I never felt like I wanted to spend any time persuading other people to publish or read my writing. Most jobbing music writers do have this feeling, I think.
7. I’m not even sure such things exist any more.
I guess they do, but full-time? I wonder how many people can count themselves full-time professional music writers in the UK? A few dozen? I refer you to my previous points 1 and 6.
8. I’m a full-time something else.
So, you know, now I have even less time than I have inclination.
9. I am. And so is everyone else.
To the extent that I want to be, I am. I started writing about music fully 8 years before the word ‘blog’ was first coined. Now everyone who wants to can write about music and share their writing with the world. Sure, sure, that’s good and bad, but for someone like me who just wants to figure stuff out once in a while, and doesn’t want or expect to set the world on fire, that’s just fine.

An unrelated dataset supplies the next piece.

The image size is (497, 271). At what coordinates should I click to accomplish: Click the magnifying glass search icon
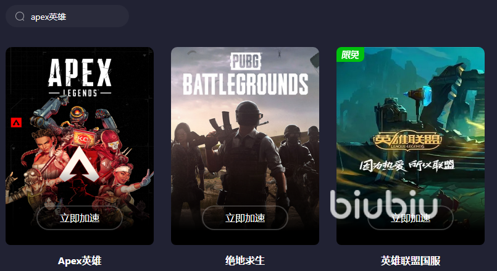pos(20,17)
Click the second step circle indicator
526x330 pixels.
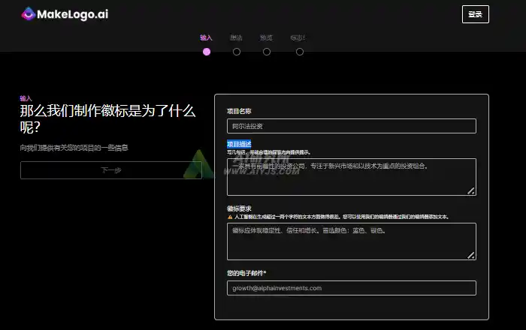(237, 52)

So, thanks for asking the question Simon. Hope this covers it. I wish I had more time to do something about points 1, 2 and 3, but for now, i’m pretty happy with my ability to write when I want, even if not with what I tend to produce.
2 thoughts on “Writing about music, dancing about architecture”
Some good points made but 1 and 2 are complete and utter bollocks!!!(check out the over use of exclamation marks!!!)